O procurador do Estado e doutor em Direito Internacional, José Luiz Moraes, reforça que diversos órgãos internacionais temem o crescimento dos movimentos de extrema direita e o “renascimento” de práticas nazifascistas, e é por isso que não medem esforços para “curar” a dor do Holocausto. “Os crimes de guerra são imprescritíveis, então as condenações podem ser feitas a qualquer momento”, diz. “Hoje os governos da maioria dos países estão mais rigorosos e não querem deixar os crimes de nazismo caírem no esquecimento”, conta.
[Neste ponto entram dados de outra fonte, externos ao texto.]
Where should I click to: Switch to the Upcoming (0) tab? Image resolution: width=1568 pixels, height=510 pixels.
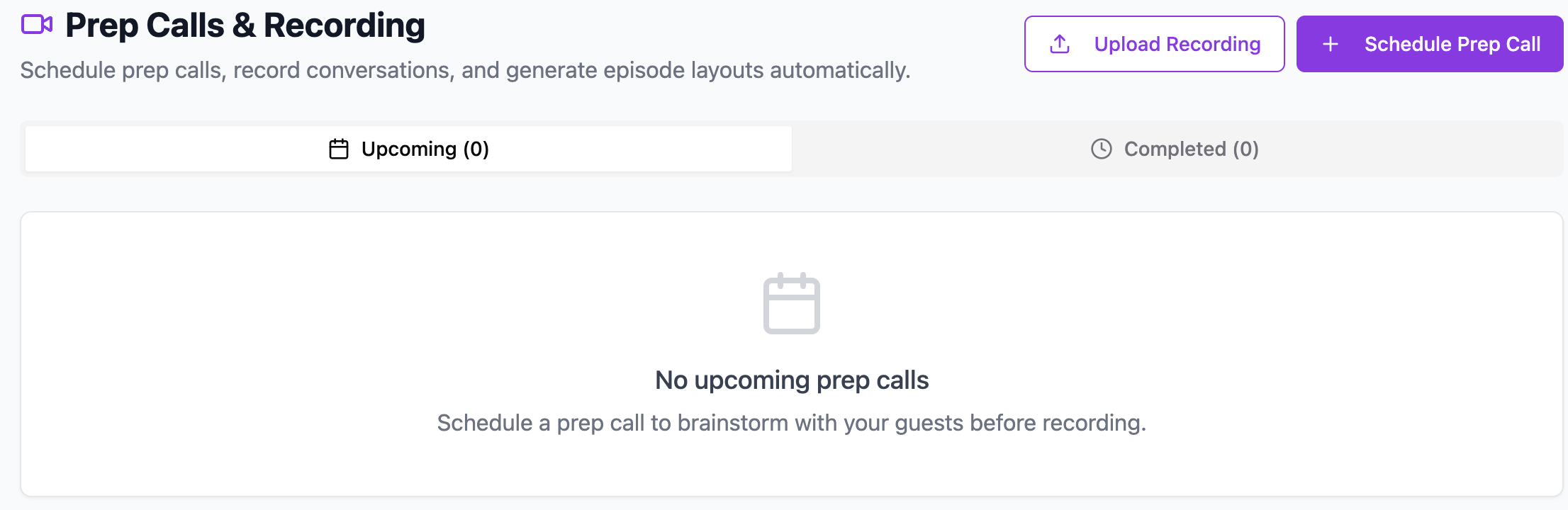coord(408,149)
“O caso é importante porque mostra que os crimes do nazismo jamais serão apagados da memória da humanidade”,
José Luiz Moraes, doutor em Direito Internacional (USP)

Combate histórico

As alianças políticas fortificadas pela Organização das Nações Unidas (ONU) garantem que a aplicação das leis sejam rigorosas. Estima-se que mais de dois mil nazistas tenham entrado em território canadense entre 1946 e 1956, auge do pós-guerra. Segundo Moraes, depois da Segunda Guerra, milhares de fugitivos nazistas também buscaram refúgio na América Latina. Há casos famosos como o do médico Josef Mengele, responsável por experiências nefastas no campo de concentração de Auschwitz, que se escondeu no Brasil e morreu afogado na praia de Bertioga, em São Paulo. “Em muitos momentos os nazistas foram protegidos por governos simpatizantes do totalitarismo”, ressalta Moraes.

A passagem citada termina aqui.